Yeoman offered quotes from officials at several organizations which can
be
expected to deny a link, including: 1) Planned Parenthood, the nation's
largest abortion provider; 2) Family Health International, a family
planning group which, the Population Research Institute reported, was
given
funds to develop quinacrine hydrochloride pills for use in developing
nations (The pills are inserted into a woman's uterus, usually
surreptitiously, and cause a severe chemical burn that scars shut her
fallopian tubes); and 3) Breast Cancer Action in San Francisco, some of
whose board members are self-described "reproductive rights" and gay
and
lesbian activists.
"Apparently, Yeoman thinks women shouldn't worry their pretty little
heads
about the safety of abortion," Mrs.
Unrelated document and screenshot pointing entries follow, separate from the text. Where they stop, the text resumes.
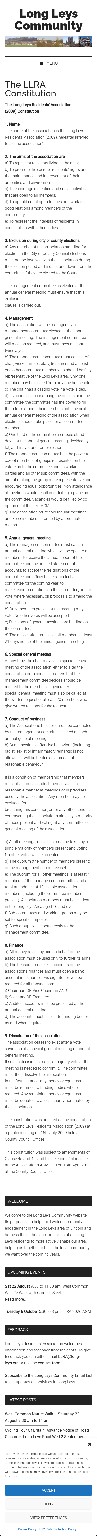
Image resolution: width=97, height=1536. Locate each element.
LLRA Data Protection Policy (57, 1529)
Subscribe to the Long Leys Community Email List (48, 1375)
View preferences (48, 1518)
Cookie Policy (27, 1529)
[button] (89, 1444)
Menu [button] (52, 63)
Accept (49, 1490)
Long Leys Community (48, 19)
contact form (49, 1363)
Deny (48, 1504)
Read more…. (16, 1299)
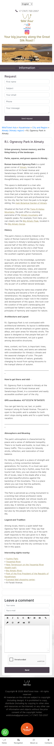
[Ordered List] (34, 618)
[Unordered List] (39, 618)
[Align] (29, 618)
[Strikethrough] (23, 618)
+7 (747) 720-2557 (29, 11)
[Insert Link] (45, 618)
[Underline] (18, 618)
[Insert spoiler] (29, 622)
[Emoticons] (12, 622)
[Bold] (7, 618)
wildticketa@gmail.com (17, 715)
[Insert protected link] (7, 622)
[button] (5, 53)
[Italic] (12, 618)
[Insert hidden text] (18, 622)
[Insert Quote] (23, 622)
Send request (27, 118)
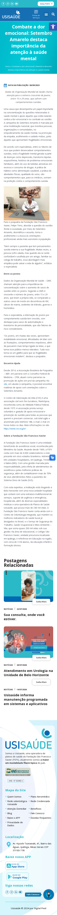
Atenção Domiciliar (16, 808)
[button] (53, 27)
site (5, 384)
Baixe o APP (13, 817)
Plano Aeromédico (40, 796)
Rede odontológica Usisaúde (17, 803)
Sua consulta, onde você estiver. (24, 616)
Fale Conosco (37, 813)
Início (7, 66)
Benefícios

Malec asserted. I wonder whether
he'd
choose to have an optional surgical procedure - a vasectomy, for
instance if strong biological evidence and 28 out of 37 studies published over
nearly a half century in peer reviewed journals supported a causal
relationship between vasectomies and prostate cancer? Would he
hesitate to
get a vasectomy if a medical text cited the procedure as a risk factor
for
prostate cancer and if four medical organizations recognized a link?
Wouldn't he want to be told the truth about the research by physicians
and
men's magazines? Why are women deserving of anything less?"